As the waves of election-year passion recede, it behooves us to examine our actions and to ask ourselves the following: Is it possible that we harbor latent traces of racism? Have we been overzealous in our desire to work for the security of Israel, conjuring antagonists where none exist? Have we thought about the needs of other communities in addition to those of our own? Have we vetted every story attacking the character and associations of each candidate, or did we go viral with spurious and outrageous claims? I single out my community because, as yeshiva principals and Orthodox rabbis can attest, these problems have surfaced disproportionately among us.

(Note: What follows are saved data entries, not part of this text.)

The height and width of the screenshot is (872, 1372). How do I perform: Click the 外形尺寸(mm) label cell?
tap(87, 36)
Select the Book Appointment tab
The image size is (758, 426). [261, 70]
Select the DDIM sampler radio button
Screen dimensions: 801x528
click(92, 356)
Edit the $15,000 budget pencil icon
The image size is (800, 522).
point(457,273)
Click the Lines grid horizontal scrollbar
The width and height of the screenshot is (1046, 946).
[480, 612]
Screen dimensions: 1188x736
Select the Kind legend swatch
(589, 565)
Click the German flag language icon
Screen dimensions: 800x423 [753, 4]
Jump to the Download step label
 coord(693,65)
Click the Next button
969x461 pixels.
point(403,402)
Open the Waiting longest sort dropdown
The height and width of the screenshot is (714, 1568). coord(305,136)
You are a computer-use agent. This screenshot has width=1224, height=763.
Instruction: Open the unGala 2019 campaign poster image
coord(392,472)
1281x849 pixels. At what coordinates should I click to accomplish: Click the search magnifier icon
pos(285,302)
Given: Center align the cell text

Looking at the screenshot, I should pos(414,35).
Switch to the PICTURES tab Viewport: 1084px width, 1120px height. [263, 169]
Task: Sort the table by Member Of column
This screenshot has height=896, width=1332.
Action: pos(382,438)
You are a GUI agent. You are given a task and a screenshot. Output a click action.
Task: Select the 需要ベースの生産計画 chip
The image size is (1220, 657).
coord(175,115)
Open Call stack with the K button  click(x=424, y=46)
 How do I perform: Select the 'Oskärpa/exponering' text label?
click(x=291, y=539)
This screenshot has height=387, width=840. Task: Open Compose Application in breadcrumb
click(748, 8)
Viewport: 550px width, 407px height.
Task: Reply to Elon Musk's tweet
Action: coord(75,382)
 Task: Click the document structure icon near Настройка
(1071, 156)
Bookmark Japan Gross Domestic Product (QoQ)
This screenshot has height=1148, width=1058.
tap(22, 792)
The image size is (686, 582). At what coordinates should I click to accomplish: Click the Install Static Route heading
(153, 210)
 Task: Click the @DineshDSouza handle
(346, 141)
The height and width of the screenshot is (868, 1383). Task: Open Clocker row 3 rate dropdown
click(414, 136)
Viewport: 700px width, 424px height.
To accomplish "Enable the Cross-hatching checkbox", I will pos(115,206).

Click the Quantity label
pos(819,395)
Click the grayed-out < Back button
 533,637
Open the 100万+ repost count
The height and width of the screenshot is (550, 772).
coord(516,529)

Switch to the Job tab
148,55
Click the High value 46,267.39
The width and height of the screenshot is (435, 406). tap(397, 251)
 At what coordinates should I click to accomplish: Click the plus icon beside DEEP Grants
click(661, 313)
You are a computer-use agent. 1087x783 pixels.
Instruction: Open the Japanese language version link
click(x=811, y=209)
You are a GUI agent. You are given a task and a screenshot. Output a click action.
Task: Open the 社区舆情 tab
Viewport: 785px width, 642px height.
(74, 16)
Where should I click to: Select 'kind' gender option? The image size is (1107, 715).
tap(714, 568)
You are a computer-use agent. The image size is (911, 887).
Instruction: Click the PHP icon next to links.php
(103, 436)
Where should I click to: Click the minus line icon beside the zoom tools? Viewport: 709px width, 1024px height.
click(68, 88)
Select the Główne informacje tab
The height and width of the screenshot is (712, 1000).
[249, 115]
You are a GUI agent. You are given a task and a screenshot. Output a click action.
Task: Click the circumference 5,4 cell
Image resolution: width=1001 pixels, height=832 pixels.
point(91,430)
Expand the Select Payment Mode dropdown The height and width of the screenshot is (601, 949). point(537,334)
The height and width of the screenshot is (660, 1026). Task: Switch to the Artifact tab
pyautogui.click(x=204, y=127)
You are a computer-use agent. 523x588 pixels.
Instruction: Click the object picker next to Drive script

Our country is under threat; countless fellow citizens find themselves in dire circumstances. Israel, too, desperately needs for us to reclaim our pre-eminence on the international stage. The demands of our immutable Jewish values have not fallen with the market. We all fall short, sometimes spectacularly, of our ideals. There is no shame in that, but we should be ashamed if we refuse to learn from our shortcomings. Let us act constructively to support the efforts of the new administration. Should the need arise to criticize our government, let us do so with respect, with facts, and with reasoned argument, and not with innuendo and rancor.